Material contained in a dataset
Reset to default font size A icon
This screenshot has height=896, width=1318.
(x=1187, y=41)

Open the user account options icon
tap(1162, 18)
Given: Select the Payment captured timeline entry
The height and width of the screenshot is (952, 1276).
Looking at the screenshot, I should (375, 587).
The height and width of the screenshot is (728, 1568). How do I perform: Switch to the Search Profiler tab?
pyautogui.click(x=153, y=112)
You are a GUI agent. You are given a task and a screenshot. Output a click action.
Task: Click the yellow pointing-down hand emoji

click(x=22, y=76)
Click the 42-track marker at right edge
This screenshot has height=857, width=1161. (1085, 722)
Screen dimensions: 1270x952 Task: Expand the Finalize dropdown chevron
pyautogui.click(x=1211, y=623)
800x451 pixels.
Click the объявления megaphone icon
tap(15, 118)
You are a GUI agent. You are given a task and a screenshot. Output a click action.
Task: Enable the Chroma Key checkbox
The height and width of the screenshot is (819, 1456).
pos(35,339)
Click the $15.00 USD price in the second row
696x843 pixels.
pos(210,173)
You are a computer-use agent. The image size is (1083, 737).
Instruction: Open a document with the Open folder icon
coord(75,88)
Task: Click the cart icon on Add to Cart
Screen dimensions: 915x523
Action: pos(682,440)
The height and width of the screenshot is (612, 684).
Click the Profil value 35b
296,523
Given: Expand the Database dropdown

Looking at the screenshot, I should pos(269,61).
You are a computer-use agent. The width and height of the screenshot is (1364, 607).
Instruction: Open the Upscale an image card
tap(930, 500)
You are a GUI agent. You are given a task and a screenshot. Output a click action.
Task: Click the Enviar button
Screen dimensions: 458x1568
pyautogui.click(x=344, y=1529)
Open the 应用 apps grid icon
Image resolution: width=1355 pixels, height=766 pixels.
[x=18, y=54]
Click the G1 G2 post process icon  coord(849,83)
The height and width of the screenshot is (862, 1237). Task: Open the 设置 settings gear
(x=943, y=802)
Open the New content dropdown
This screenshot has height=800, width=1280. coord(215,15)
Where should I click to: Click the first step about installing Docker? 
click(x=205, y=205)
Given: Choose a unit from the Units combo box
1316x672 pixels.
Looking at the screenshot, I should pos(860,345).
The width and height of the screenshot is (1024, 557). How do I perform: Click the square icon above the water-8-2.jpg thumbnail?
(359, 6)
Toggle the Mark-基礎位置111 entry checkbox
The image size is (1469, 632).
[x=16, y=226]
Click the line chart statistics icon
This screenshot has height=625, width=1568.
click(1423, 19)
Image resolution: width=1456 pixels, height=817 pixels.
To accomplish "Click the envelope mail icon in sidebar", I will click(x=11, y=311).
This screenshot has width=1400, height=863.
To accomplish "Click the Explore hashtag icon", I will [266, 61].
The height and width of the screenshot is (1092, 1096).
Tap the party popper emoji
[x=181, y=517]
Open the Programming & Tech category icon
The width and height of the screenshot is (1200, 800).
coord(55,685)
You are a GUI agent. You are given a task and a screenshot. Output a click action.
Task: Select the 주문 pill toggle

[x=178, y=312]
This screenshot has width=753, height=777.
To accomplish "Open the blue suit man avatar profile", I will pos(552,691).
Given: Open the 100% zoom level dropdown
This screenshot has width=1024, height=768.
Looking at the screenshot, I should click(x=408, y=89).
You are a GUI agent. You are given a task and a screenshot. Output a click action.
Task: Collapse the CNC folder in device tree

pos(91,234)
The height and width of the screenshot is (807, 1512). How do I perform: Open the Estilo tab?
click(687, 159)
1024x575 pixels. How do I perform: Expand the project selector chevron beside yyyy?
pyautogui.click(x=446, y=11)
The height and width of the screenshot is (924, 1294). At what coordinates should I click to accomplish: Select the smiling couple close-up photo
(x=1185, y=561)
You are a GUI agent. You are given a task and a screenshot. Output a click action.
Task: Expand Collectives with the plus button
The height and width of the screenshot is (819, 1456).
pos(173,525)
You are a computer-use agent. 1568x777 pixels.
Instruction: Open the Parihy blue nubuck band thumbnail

> **DIRECTION**: Reproduce the material above line for line, without altering any character.

> **SOLUTION TO THE PROBLEM**:
Reset to default font size A icon
This screenshot has height=896, width=1318.
(x=1187, y=41)

Open the user account options icon
tap(1162, 18)
Given: Select the Payment captured timeline entry
The height and width of the screenshot is (952, 1276).
Looking at the screenshot, I should (375, 587).
The height and width of the screenshot is (728, 1568). How do I perform: Switch to the Search Profiler tab?
pyautogui.click(x=153, y=112)
You are a GUI agent. You are given a task and a screenshot. Output a click action.
Task: Click the yellow pointing-down hand emoji

click(x=22, y=76)
Click the 42-track marker at right edge
This screenshot has height=857, width=1161. (1085, 722)
Screen dimensions: 1270x952 Task: Expand the Finalize dropdown chevron
pyautogui.click(x=1211, y=623)
800x451 pixels.
Click the объявления megaphone icon
tap(15, 118)
You are a GUI agent. You are given a task and a screenshot. Output a click action.
Task: Enable the Chroma Key checkbox
The height and width of the screenshot is (819, 1456).
pos(35,339)
Click the $15.00 USD price in the second row
696x843 pixels.
pos(210,173)
You are a computer-use agent. The image size is (1083, 737).
Instruction: Open a document with the Open folder icon
coord(75,88)
Task: Click the cart icon on Add to Cart
Screen dimensions: 915x523
Action: pos(682,440)
The height and width of the screenshot is (612, 684).
Click the Profil value 35b
296,523
Given: Expand the Database dropdown

Looking at the screenshot, I should pos(269,61).
You are a computer-use agent. The width and height of the screenshot is (1364, 607).
Instruction: Open the Upscale an image card
tap(930, 500)
You are a GUI agent. You are given a task and a screenshot. Output a click action.
Task: Click the Enviar button
Screen dimensions: 458x1568
pyautogui.click(x=344, y=1529)
Open the 应用 apps grid icon
Image resolution: width=1355 pixels, height=766 pixels.
[x=18, y=54]
Click the G1 G2 post process icon  coord(849,83)
The height and width of the screenshot is (862, 1237). Task: Open the 设置 settings gear
(x=943, y=802)
Open the New content dropdown
This screenshot has height=800, width=1280. coord(215,15)
Where should I click to: Click the first step about installing Docker? 
click(x=205, y=205)
Given: Choose a unit from the Units combo box
1316x672 pixels.
Looking at the screenshot, I should pos(860,345).
The width and height of the screenshot is (1024, 557). How do I perform: Click the square icon above the water-8-2.jpg thumbnail?
(359, 6)
Toggle the Mark-基礎位置111 entry checkbox
The image size is (1469, 632).
[x=16, y=226]
Click the line chart statistics icon
This screenshot has height=625, width=1568.
click(1423, 19)
Image resolution: width=1456 pixels, height=817 pixels.
To accomplish "Click the envelope mail icon in sidebar", I will click(x=11, y=311).
This screenshot has width=1400, height=863.
To accomplish "Click the Explore hashtag icon", I will [266, 61].
The height and width of the screenshot is (1092, 1096).
Tap the party popper emoji
[x=181, y=517]
Open the Programming & Tech category icon
The width and height of the screenshot is (1200, 800).
coord(55,685)
You are a GUI agent. You are given a task and a screenshot. Output a click action.
Task: Select the 주문 pill toggle

[x=178, y=312]
This screenshot has width=753, height=777.
To accomplish "Open the blue suit man avatar profile", I will pos(552,691).
Given: Open the 100% zoom level dropdown
This screenshot has width=1024, height=768.
Looking at the screenshot, I should click(x=408, y=89).
You are a GUI agent. You are given a task and a screenshot. Output a click action.
Task: Collapse the CNC folder in device tree

pos(91,234)
The height and width of the screenshot is (807, 1512). How do I perform: Open the Estilo tab?
click(687, 159)
1024x575 pixels. How do I perform: Expand the project selector chevron beside yyyy?
pyautogui.click(x=446, y=11)
The height and width of the screenshot is (924, 1294). At what coordinates should I click to accomplish: Select the smiling couple close-up photo
(x=1185, y=561)
You are a GUI agent. You are given a task and a screenshot. Output a click action.
Task: Expand Collectives with the plus button
The height and width of the screenshot is (819, 1456).
pos(173,525)
You are a computer-use agent. 1568x777 pixels.
Instruction: Open the Parihy blue nubuck band thumbnail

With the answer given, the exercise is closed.